*** Opening Material for this task ***

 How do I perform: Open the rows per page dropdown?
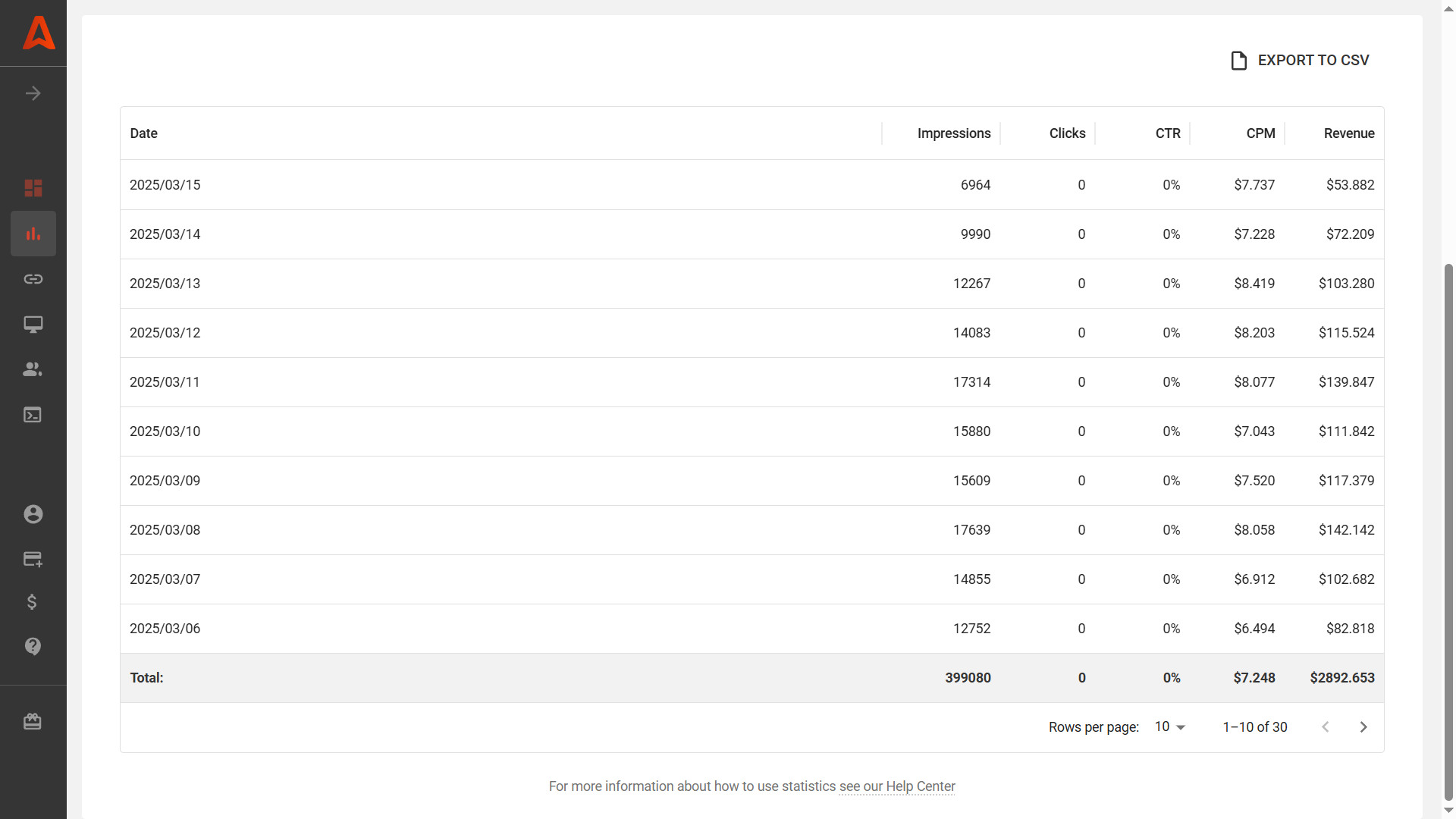1169,726
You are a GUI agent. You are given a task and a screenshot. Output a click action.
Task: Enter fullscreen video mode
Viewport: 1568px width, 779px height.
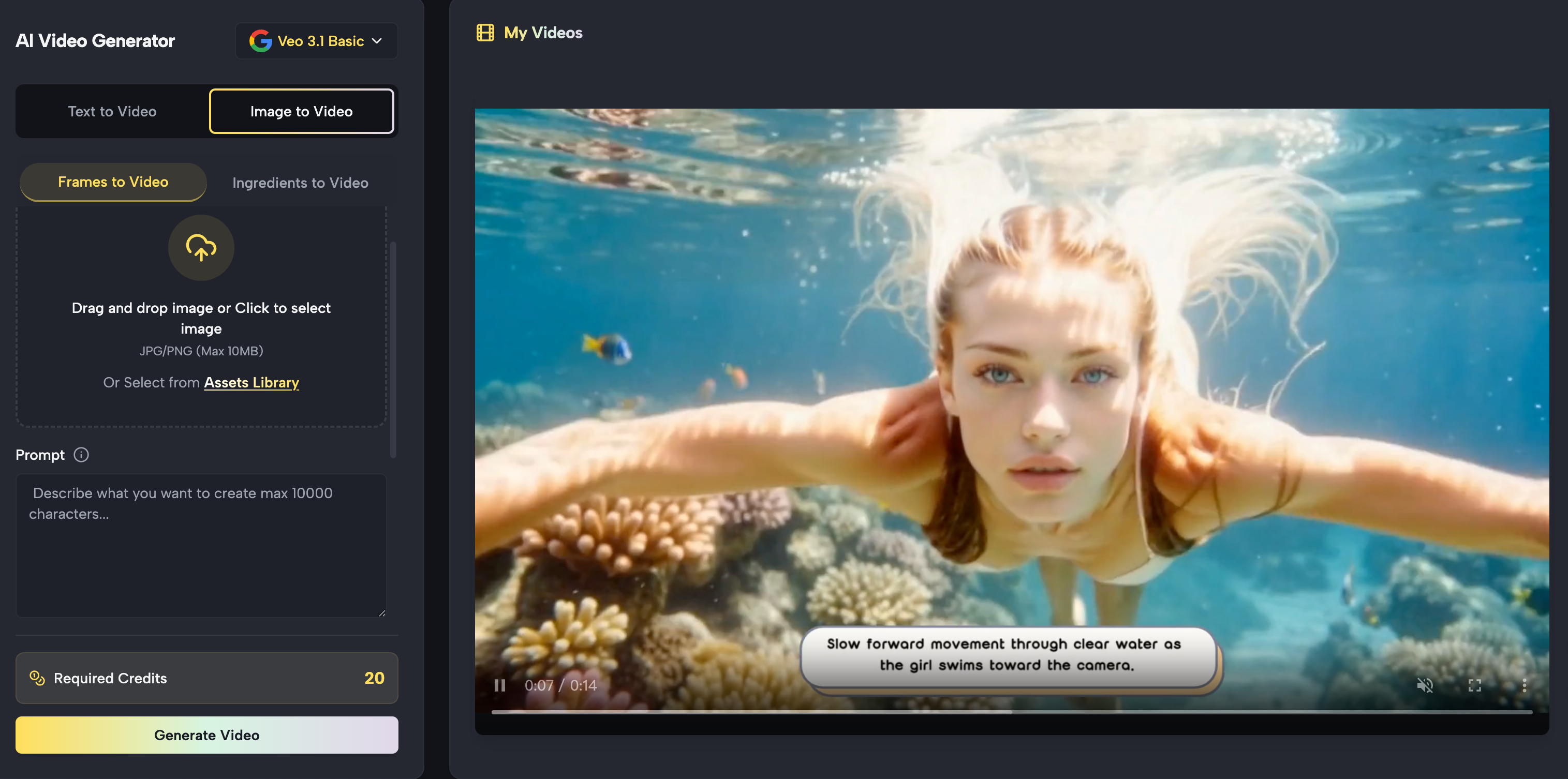coord(1474,685)
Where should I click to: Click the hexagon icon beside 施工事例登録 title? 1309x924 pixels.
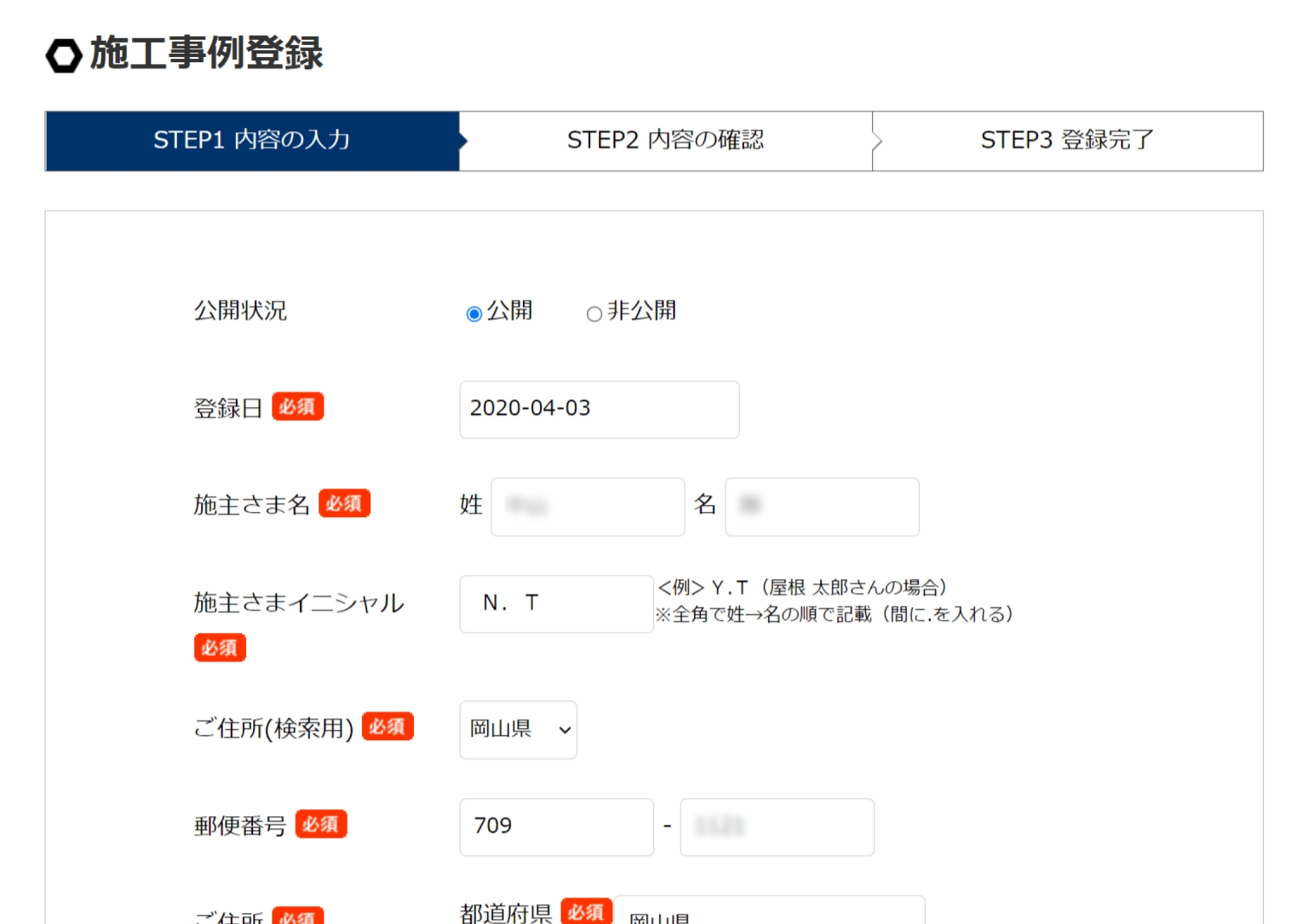[63, 55]
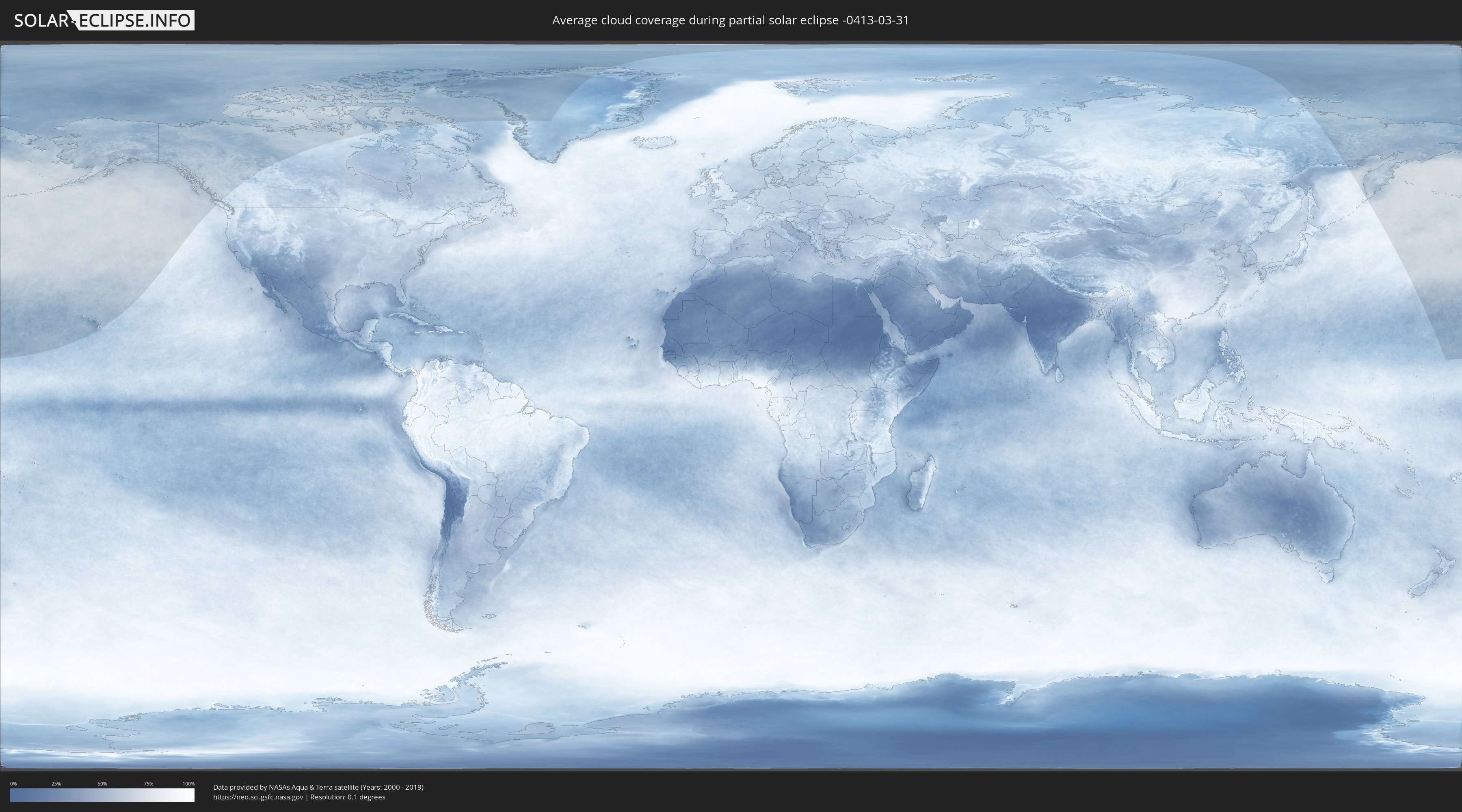Screen dimensions: 1462x812
Task: Click the 50% legend label
Action: pyautogui.click(x=102, y=784)
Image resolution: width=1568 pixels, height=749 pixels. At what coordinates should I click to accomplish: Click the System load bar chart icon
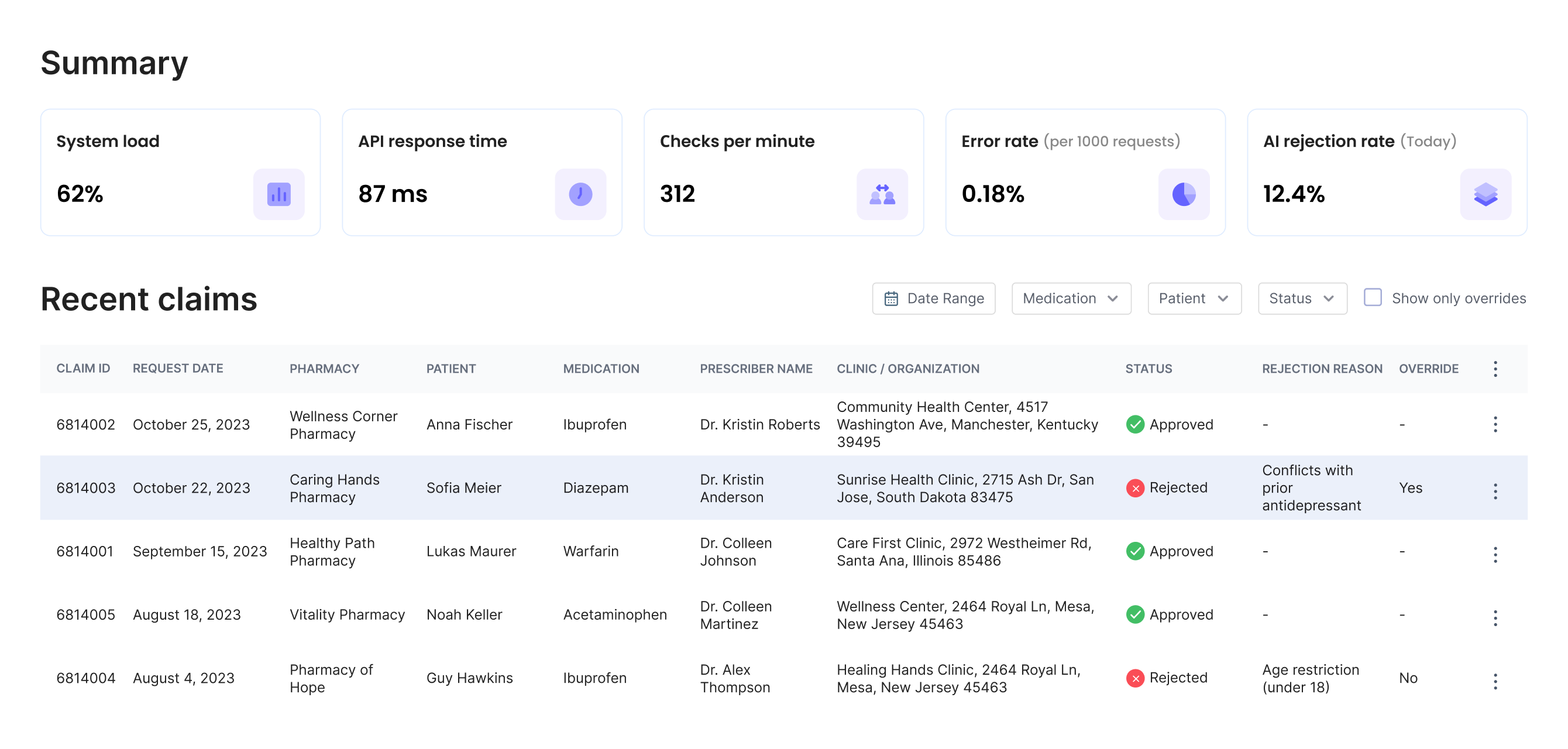click(278, 194)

*** Closing Material for this task ***

◆ Description of the task:
Output the line that contains "Image resolution: width=1568" and every line after it to the end of the records, word for word, leaving out the pictures.

◆ Answer box:
Image resolution: width=1568 pixels, height=749 pixels. At what coordinates should I click to accomplish: Click the System load bar chart icon
click(278, 194)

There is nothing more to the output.